I can’t help but laugh. “Yeah. That sounds about right.” I cock my head to one side and pretend to twirl my hair and go, “Or maybe I just like the clothes,” in a completely accurate rendition of Sarah’s quasi–Valley girl tone. James smacks me on the arm and gives me a look, like, That was awful.
Even though I know Percy isn’t remotely interested in Sarah as a person, he likes her in a way he’ll never like me, so our jealousy of each other is mutual and equally damaging, which I recognize with the left side of my brain. But I’m a creature forever ruled by the right, the part that holds what a more sentimental person might call the whims of the heart, and so I can’t help but feel a sourness toward her and her lacy Skittle-colored bras, which, even if I could fill them out, I would never have the guts to wear anyway.
“Whatever.” She snaps her gum and adjusts her bra strap under her shirt so that we all get a peek at the goods. “The Sixties were the best. Love was free, they didn’t have to worry about AIDS, people cared about each other. I would have made a great flower child.”
Percy pats the side of her face and says, “Pretty, my pretty, pretty flower child,” like she’s a dog
and then lies down on the roof.
Sarah pouts and nudges her way over to him and drapes her body on his, her bare, pedicured toes with shiny blue nail polish probably named something ironic like “Rubbish” or “Rancid” or “Riot” rubbing against his shins, his auburn leg hair glistening. In one quick motion, she pulls her long blond hair out of its disheveled ponytail and nestles herself in the crook of Percy’s arm. He absent-mindedly runs his fingers through her hair, gently pulling out the knots when his fingers meet resistance. His eyes are closed, so he doesn’t know I’m watching him, wondering what it feels like to have fingers run through my hair, positive that my whole outlook on the world would be entirely different if I’d felt that sensation even once.
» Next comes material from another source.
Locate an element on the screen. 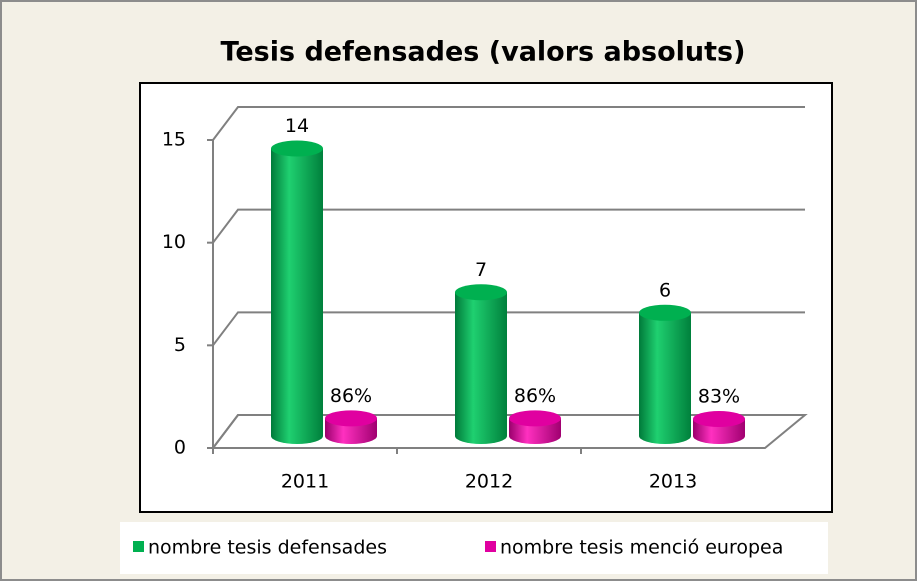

That any of the thousand natural shocks my flesh is heir to would be wiped clean by having that memory locked away to retreat to whenever necessary.
I look over at James, and we both roll our eyes. I’m not sure I know why he’s annoyed—I suspect because it gets annoying after a while to hear a rich kid talk about how crappy America is. Percival Smith Abney is an heir to the P. B. Abney fortune. But Percy hates his wealth. Percy wants to be poor. Because poor is real. And noble. That’s how it is in New York. All the rich kids want to be poor, and all the poor kids want to be rich, and the kids in the middle just watch it all play out and volunteer in soup kitchens and buy clothes in thrift shops and develop opinions.
James and I fit squarely in that middle category. His dad is a musician and his mom is a journalist. He doesn’t have a poignant backstory full of abuse or drugs for the empathetic liberals. His parents pay for Colver in the same way my parents pay for Pendleton: by forsaking their retirement accounts. My family is only slightly better off because my dad is a lawyer. He works on the public-interest side, though, so it’s not like he’s bringing home bank, but it’s enough so that my mom was able to stay home for most of my life and keep me in imitation Vans. So maybe James is sick of hearing it, or maybe that’s not it at all. Maybe he finds Percy’s attraction to Sarah as degrading as I find it. Or maybe he’s jealous. Maybe he wishes Sarah’s abundant breasts were pressed against his rib cage right now. All I know is that I’m glad I’m not alone in my loneliness, which I know is a selfish feeling.